In New York City, as in many other metropolises, the “urban crisis” particularly afflicted low-income workers and the “underclasses,” as contemporaries came to brand the residents, most of them black, of poverty-stricken central cores. By the late 1970s, investigative reporters, politicians, and others were graphically exposing the social ills of these “miserable,” “disorganized,” “dysfunctional,” and often “dangerous” “ghetto dwellers.” Some of these accounts were sensationalized, ignoring viable inner-city connections of extended families, churches, and civic groups that combated social disorganization.

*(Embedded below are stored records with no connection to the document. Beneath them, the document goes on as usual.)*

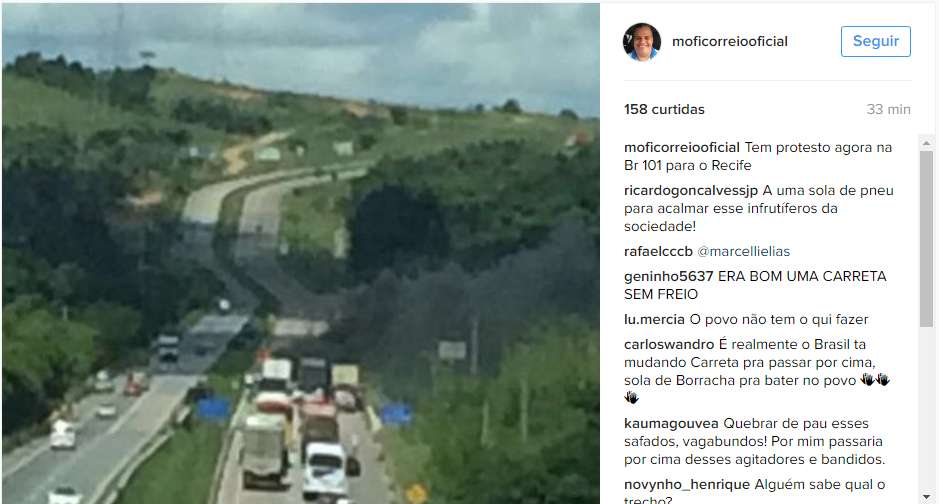Open moficorreiooficial username in header

click(729, 41)
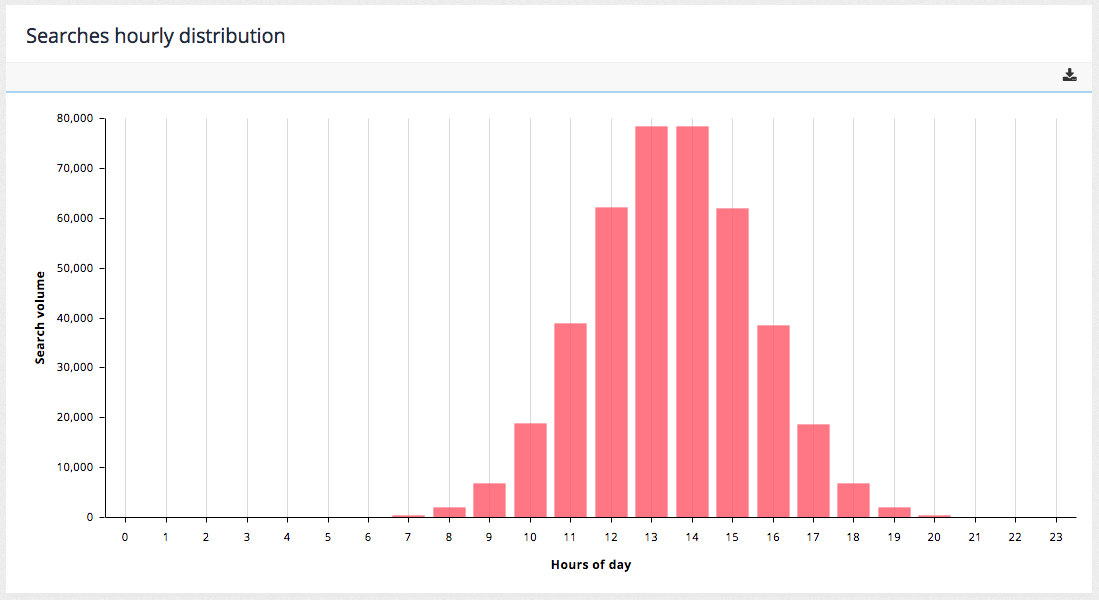Select the bar at hour 17

click(x=814, y=470)
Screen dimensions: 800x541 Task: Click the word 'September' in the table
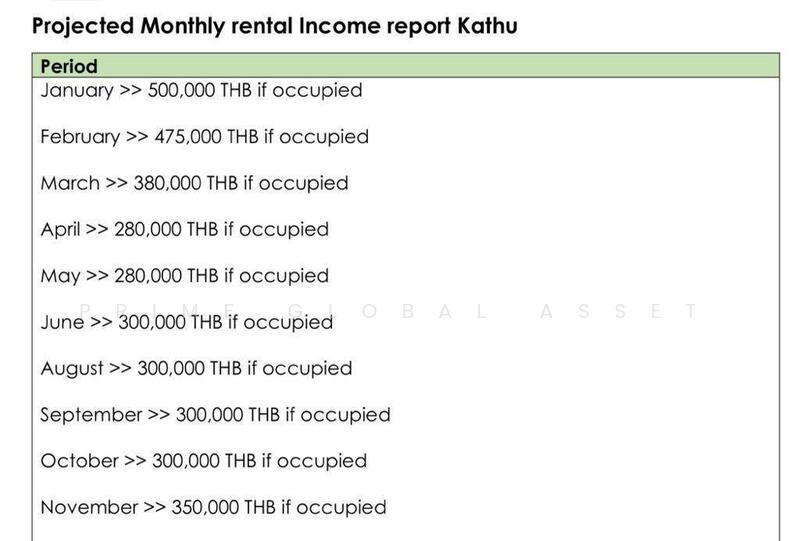point(91,414)
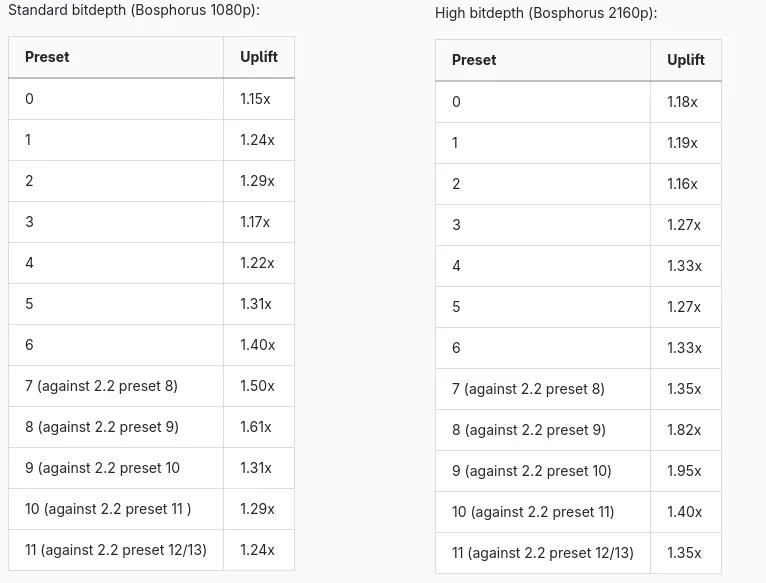Select the 1.19x uplift value
Image resolution: width=766 pixels, height=583 pixels.
point(682,143)
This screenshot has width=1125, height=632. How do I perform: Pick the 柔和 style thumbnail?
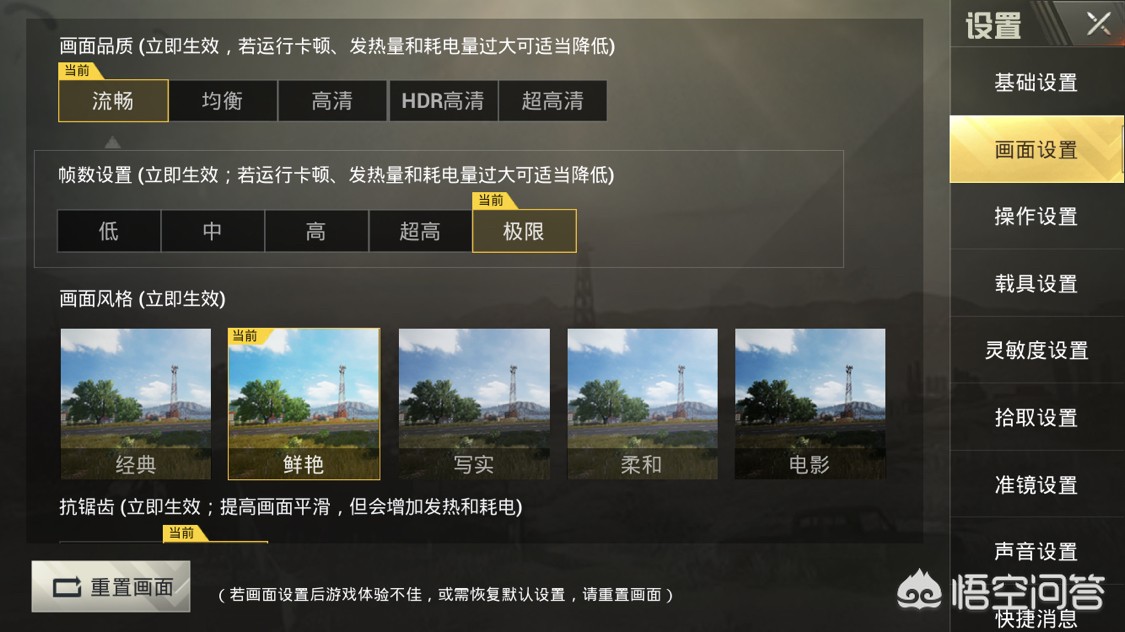click(642, 404)
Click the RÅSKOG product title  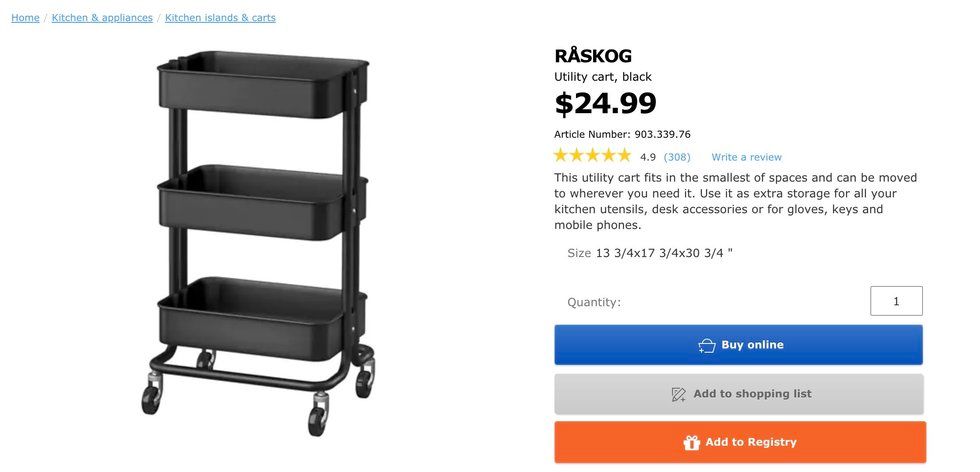[592, 56]
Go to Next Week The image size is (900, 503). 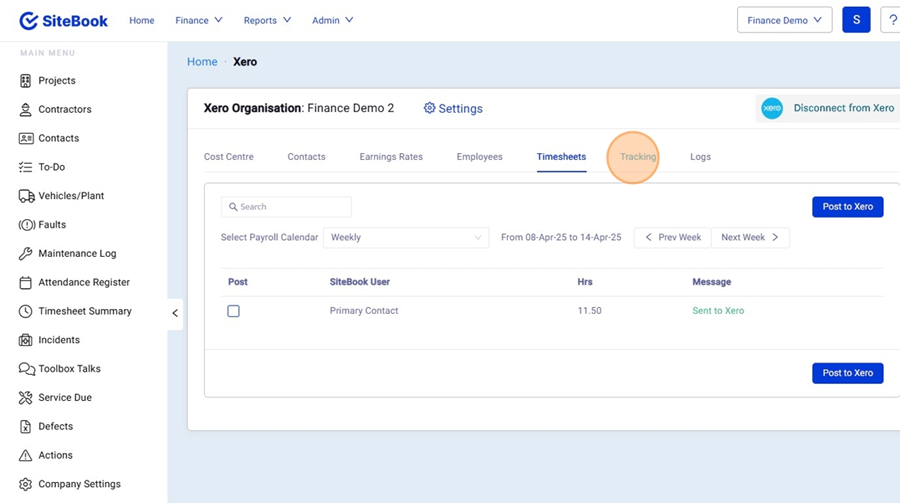pyautogui.click(x=751, y=237)
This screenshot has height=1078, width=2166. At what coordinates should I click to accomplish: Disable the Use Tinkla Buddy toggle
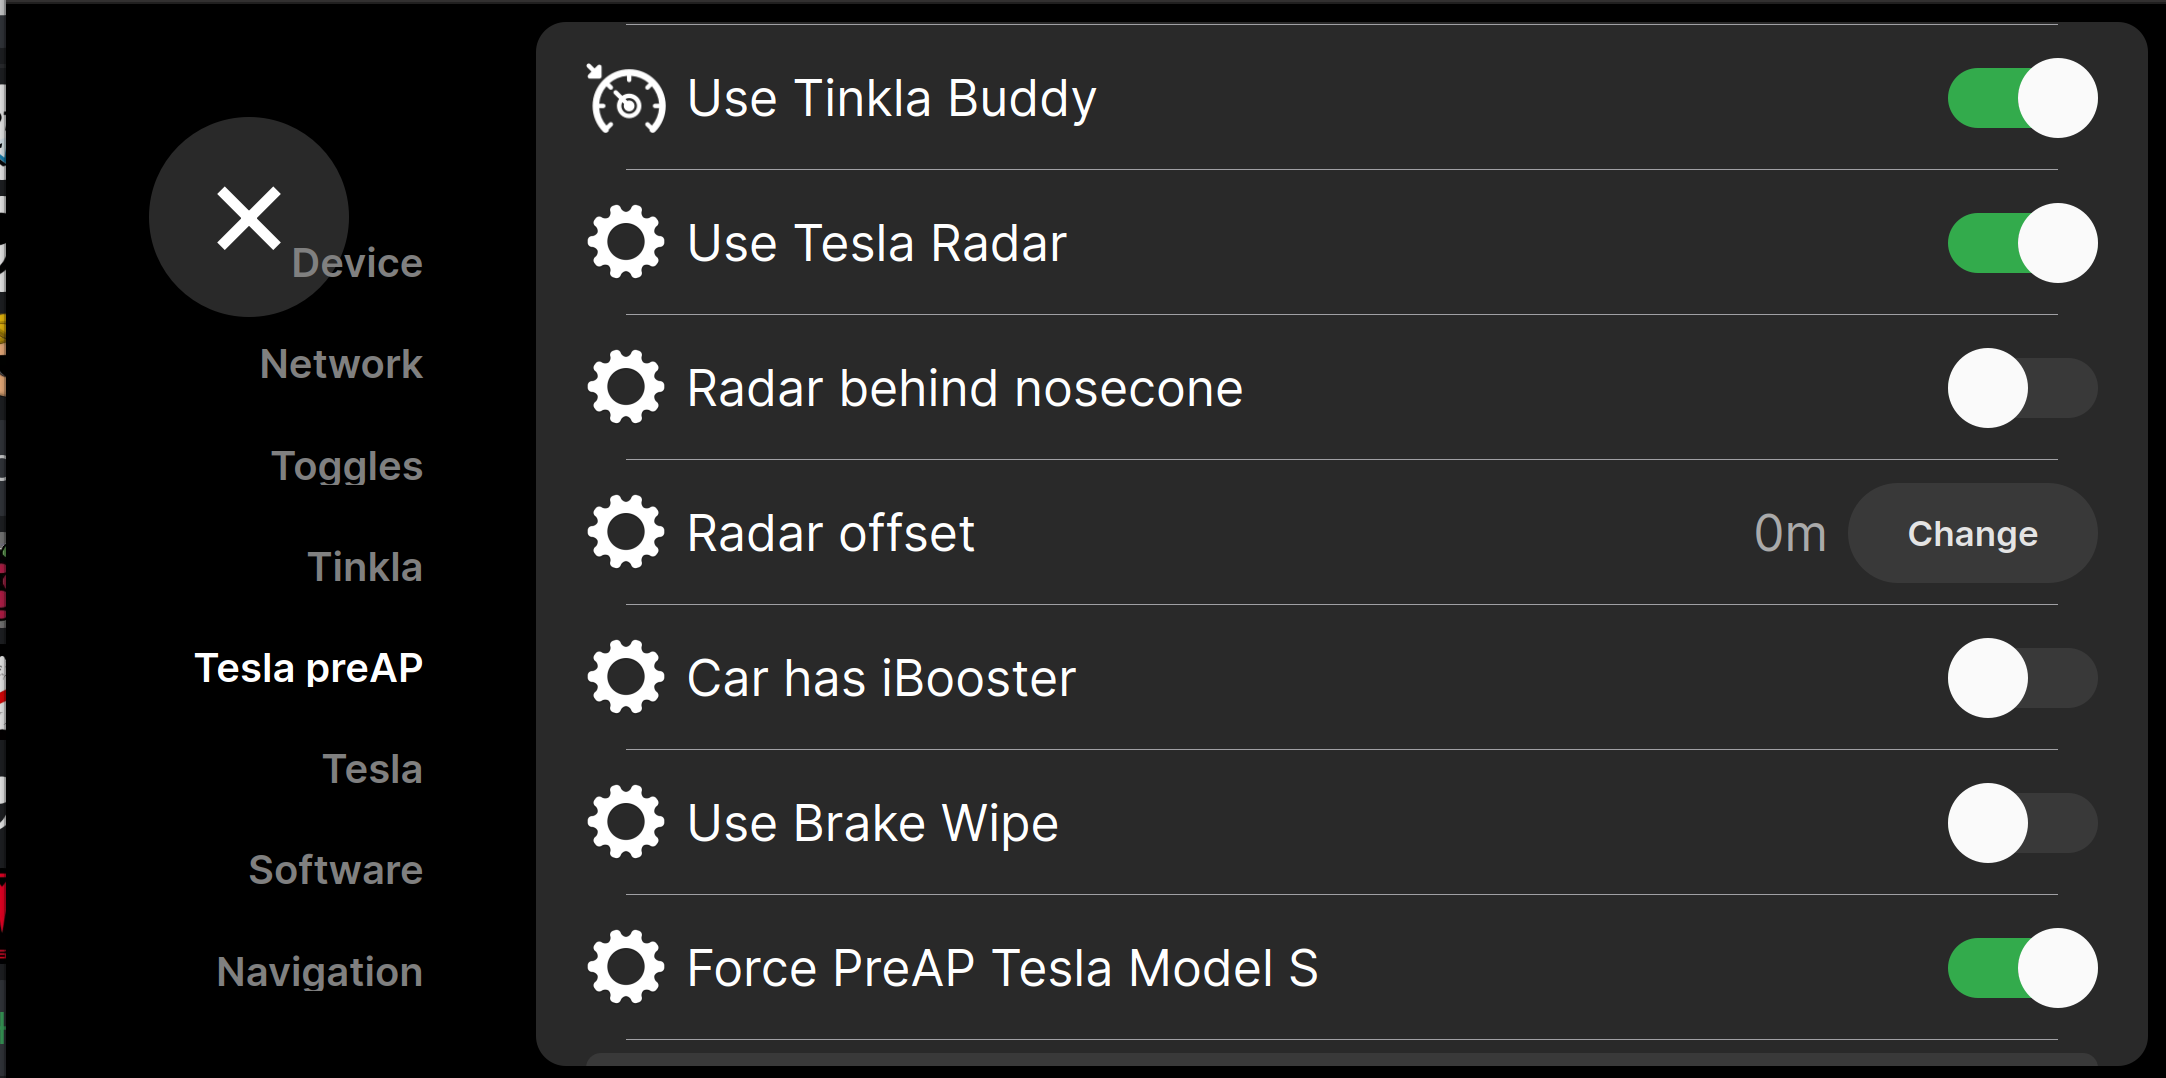2022,99
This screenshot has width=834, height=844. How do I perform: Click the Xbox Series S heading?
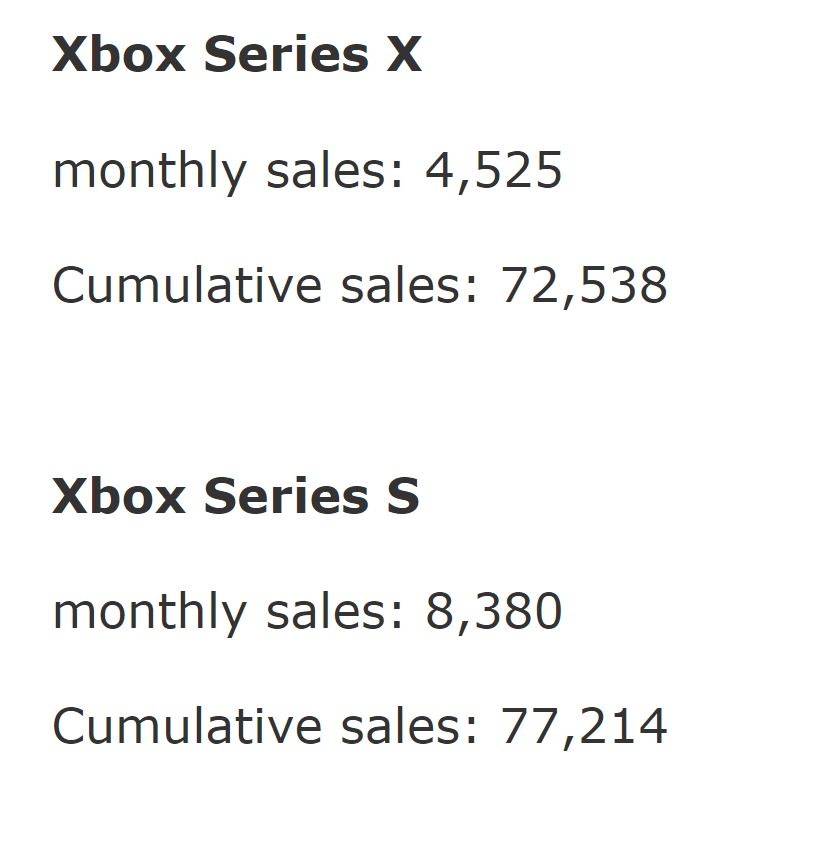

These accounts followed in a long tradition of scare-mongering exposés of the “dangerous classes” and of the “other Americans.” But there was no doubting that many people living in these areas confronted extraordinarily serious hardships, which stemmed from white racism as well as from structural flaws in the economy, notably the exodus of jobs from the cities.
67
In 1978, Senator Kennedy warned of “the great unmentioned problem of America today—the growth, rapid and insidious, of a group in our midst, perhaps more dangerous, more bereft of hope, more difficult to confront, than any for which our history has prepared us. It is a group that threatens to become what America has never known—a permanent underclass in our society.”
68

Kennedy, a liberal, sought to direct more federal resources to the underclasses. But many other Americans were frightened by the specter of disorder, crime, and violence that seemed to be threatening central cities. In 1977, a massive power blackout in New York City unleashed a terrifying spate of looting and burning. Within minutes of the blackout at 9:30 P.M. on July 13, a hot and sticky evening, looters—most of them black, many of them teenagers—poured into streets, especially in parts of Brooklyn and the Bronx. Armed with crowbars to pry loose steel shutters and saws to cut through padlocks, they smashed windows and brazenly carried off merchandise. Police, their numbers seriously depleted since the fiscal crisis of 1975, tried to stop them but were hit by barrages of bricks and bottles. Soon the looters, gleeful and defiant, began burning buildings and pelting firefighters who intervened. The mobs seemed indiscriminate. A priest in the Bronx discovered that his altar had been stolen. “Soul Brother” signs erected as safeguards by black storeowners did little to deter the rampaging crowds.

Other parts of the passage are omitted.